On the evening of Oct. 25, the Hinman Production Company (HPC) hosted its second-ever virtual cabaret, “Broadway’s Darkside.” Originally founded in 1979 as “The Hinman Little Theater,” the completely student-run HPC is one of Binghamton University’s most widely renowned theatre groups.

COVID-19 has changed many facets of life, including theatre. Nevertheless, the group’s shift from the traditional to the virtual stage serves as an ode to the most famous showbiz quotes of all: The show must go on!

The event was hosted on YouTube, with the site’s “Premiere” function allowing audience members to react to the performances in real-time. Things kicked off with a brief, warm welcome from Sydney Perruzza, a senior majoring in psychology and HPC’s event coordinator.

Some performances epitomized our most well-established, “evil” notion of villains. Among these were Eliana Sastow, an undeclared freshman, who sang “Evil Like Me” as Maleficent from “Descendants.” Morgan Orzeck, a sophomore majoring in psychology, sang a rendition of “All Falls Down” as Hedda Hopper from “Chaplin.” Nicole Fauci, a sophomore majoring in theatre, told the nightmarish scary story of a prom gone very wrong in her chilling performance of “The Ballad of Sarah Berry” from “35MM: A Musical Exhibition.” Katherine Quinn, a sophomore majoring in English, did not hesitate to go full Ursula in her performance of “Poor Unfortunate Souls” from “The Little Mermaid,” batting her violet eyelashes and displaying pelagic props.

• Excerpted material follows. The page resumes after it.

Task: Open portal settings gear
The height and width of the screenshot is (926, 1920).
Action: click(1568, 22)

Other students explored the descent into madness, such as Joshua Curry, a sophomore majoring in human development, who performed “Alive (Reprise)” from “Jekyll & Hyde.” His widened eyes and crazed grin evinced an unhinged alternate personality’s sense of maniacal joy. Dani Collins, a junior majoring in English, took a different approach to this same idea with “The Mad Hatter” from “Wonderland,” a jazzier, up-tempo piece certain to get the audiences’ hearts racing right along with the pulsing hi-hats and fast-paced vocal runs.

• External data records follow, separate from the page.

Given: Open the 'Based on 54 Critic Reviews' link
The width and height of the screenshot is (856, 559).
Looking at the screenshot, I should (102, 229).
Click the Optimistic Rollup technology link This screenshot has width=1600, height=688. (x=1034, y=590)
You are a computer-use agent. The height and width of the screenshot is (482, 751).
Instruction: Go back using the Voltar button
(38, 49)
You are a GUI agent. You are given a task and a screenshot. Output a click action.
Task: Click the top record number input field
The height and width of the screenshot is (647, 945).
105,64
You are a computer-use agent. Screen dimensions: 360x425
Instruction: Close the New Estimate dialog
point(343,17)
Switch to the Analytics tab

Yet other students demonstrated other, unconventional aspects of villains such as their funnier sides. Nick Erb, a senior majoring in business administration, performed “Freeze Your Brain” as J.D. from “Heathers the Musical,” a song centered around a 7-Eleven slushy, with the memorable line “Happiness comes / when everything numbs / who needs cocaine?” perfectly accented by a swift gesture to his nose. Parker Chafetz, a senior majoring in psychology, dazzled as King George from “Hamilton” with his rendition of “You’ll Be Back” wrapped in his blanket as a royal robe. The subtitles amplified the already-comical lyrics for an awesome performance worth laughing out loud.

Also defying our conventional idea of a “villain,” but portraying a different George, was Perruzza’s own rendition of Regina George’s “Someone Gets Hurt” from the show Mean Girls, sporting Regina’s infamous pink attire. Jamie Berger, a junior majoring in psychology, performed “Dear Theodosia” from “Hamilton” which also gave her villain, Aaron Burr, a rounder characterization — the sweet ballad let the audience see another, non-dueling side of Burr.

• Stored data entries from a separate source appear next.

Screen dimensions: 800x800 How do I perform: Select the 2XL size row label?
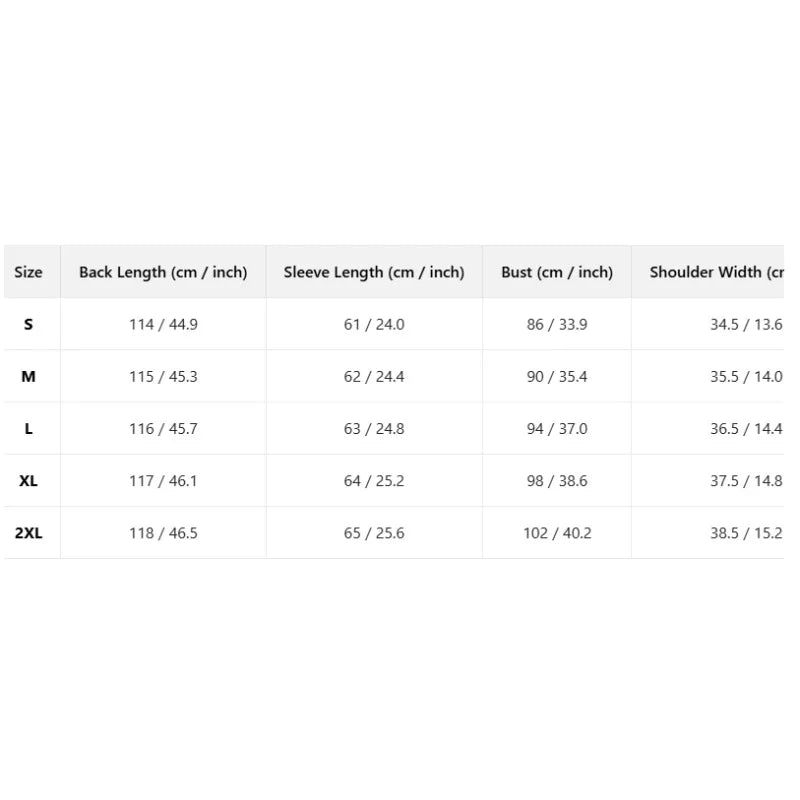[29, 533]
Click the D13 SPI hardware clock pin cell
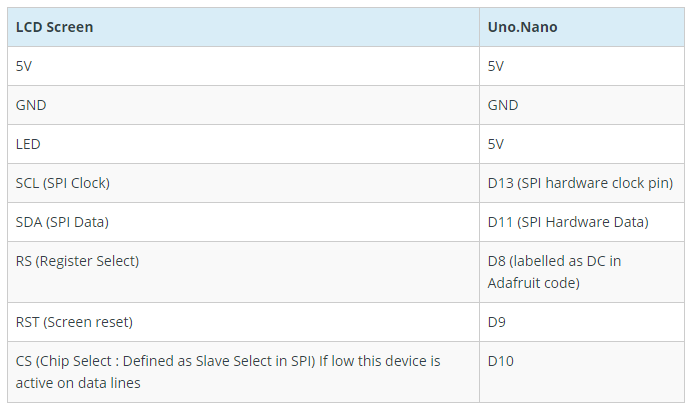Viewport: 695px width, 410px height. pyautogui.click(x=582, y=183)
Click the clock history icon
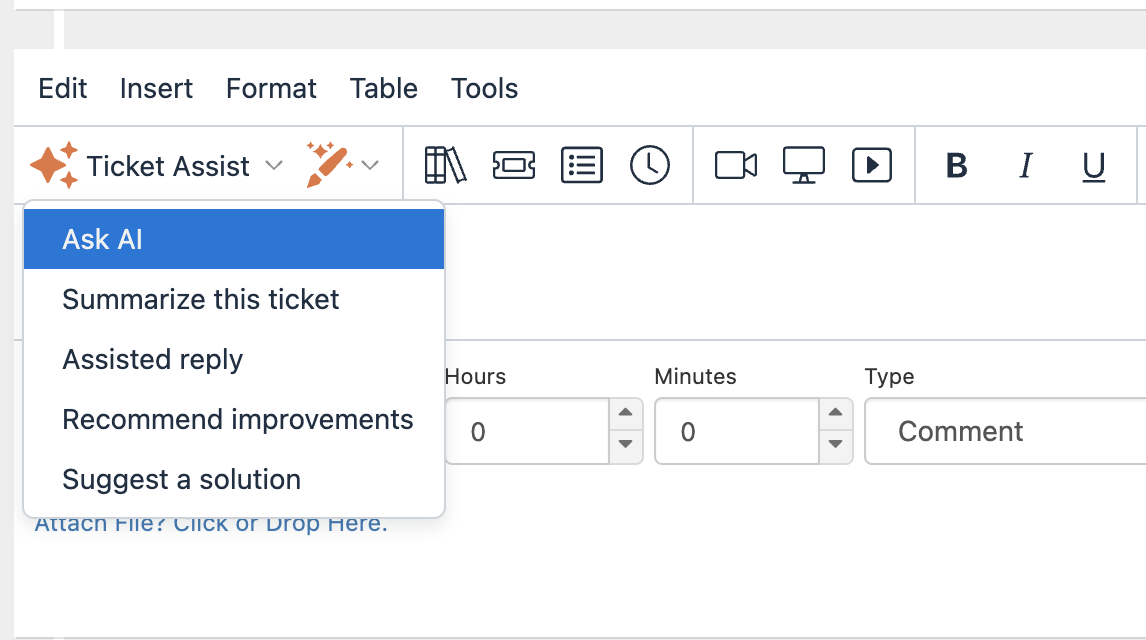 coord(650,165)
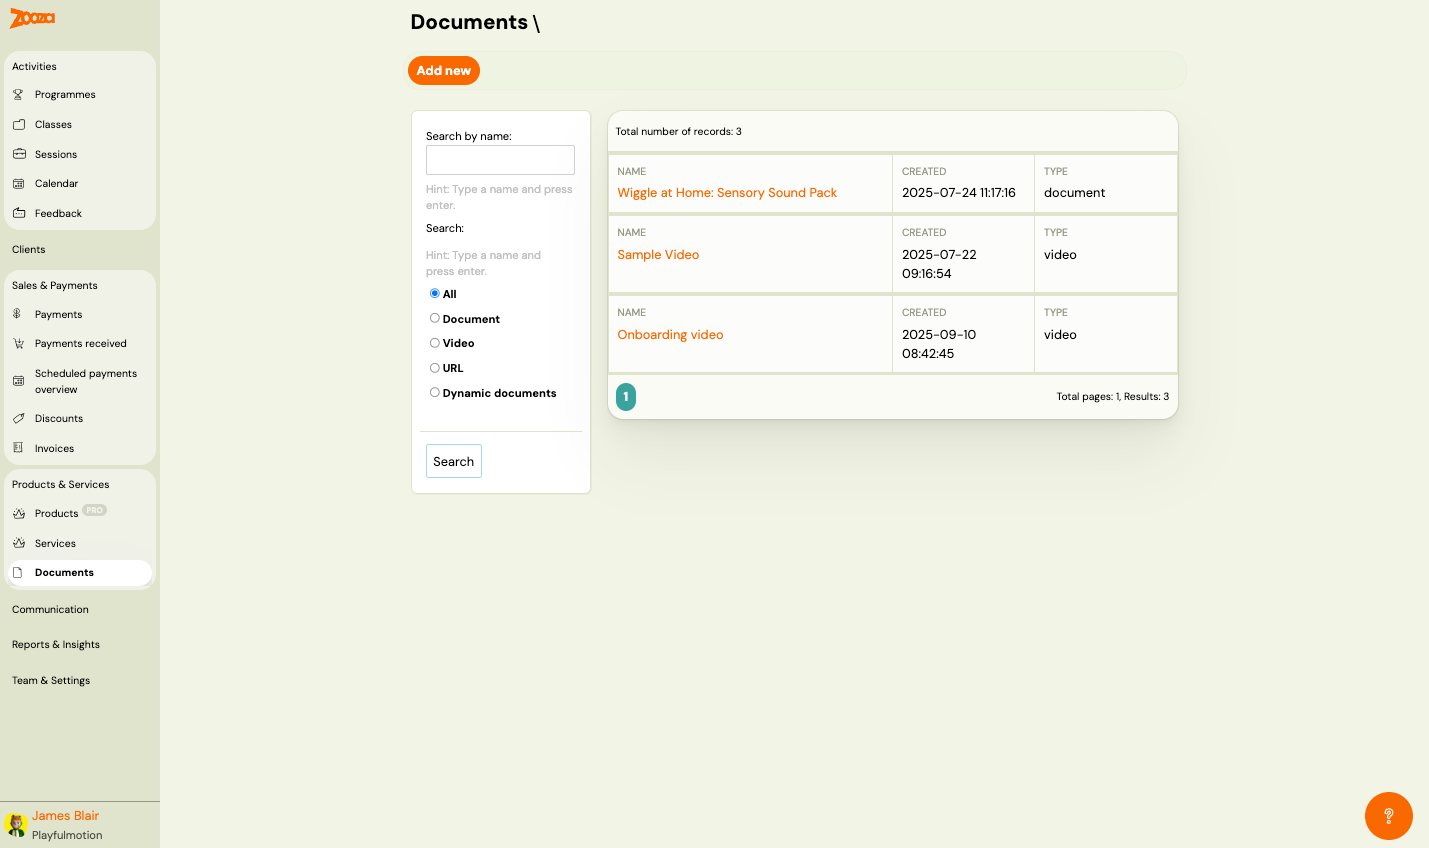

While all the performances were truly stellar, there nevertheless seemed to be a few audience favorites. The first of these was Allison Sanel’s, an undeclared freshman, performance of “Mother Knows Best” as Mother Gothel from the Disney movie “Tangled.” Sanel conveyed the suspenseful, underlying motive beneath the lyrics which, at first glance, may appear to reflect nothing but a mother’s standard protective tendencies. Her voice and facial expressions constituted an overall performance that demonstrated inarguable talent.

“I kinda only chose Mother Gothel because I watched Tangled a few weeks ago and the song was stuck in my head,” Sanel said.

Maggie Koekkoek, Student Association (SA) executive vice president and a senior majoring in biomedical engineering, Tessa Livingston, a senior majoring in integrative neuroscience, and Amram Zeitchik, a senior majoring in biomedical engineering, portrayed characters known as “The Cheerios” from the television show “Glee.” The seniors acted as Quinn, Brittany and Santana, respectively. The three employed costumes, choreography, dialogue and scene changes in their performance. This fun was not exclusive to the performers, however. The new level of production allowed the fun to diffuse to the audience as well, making it feel like an actual show.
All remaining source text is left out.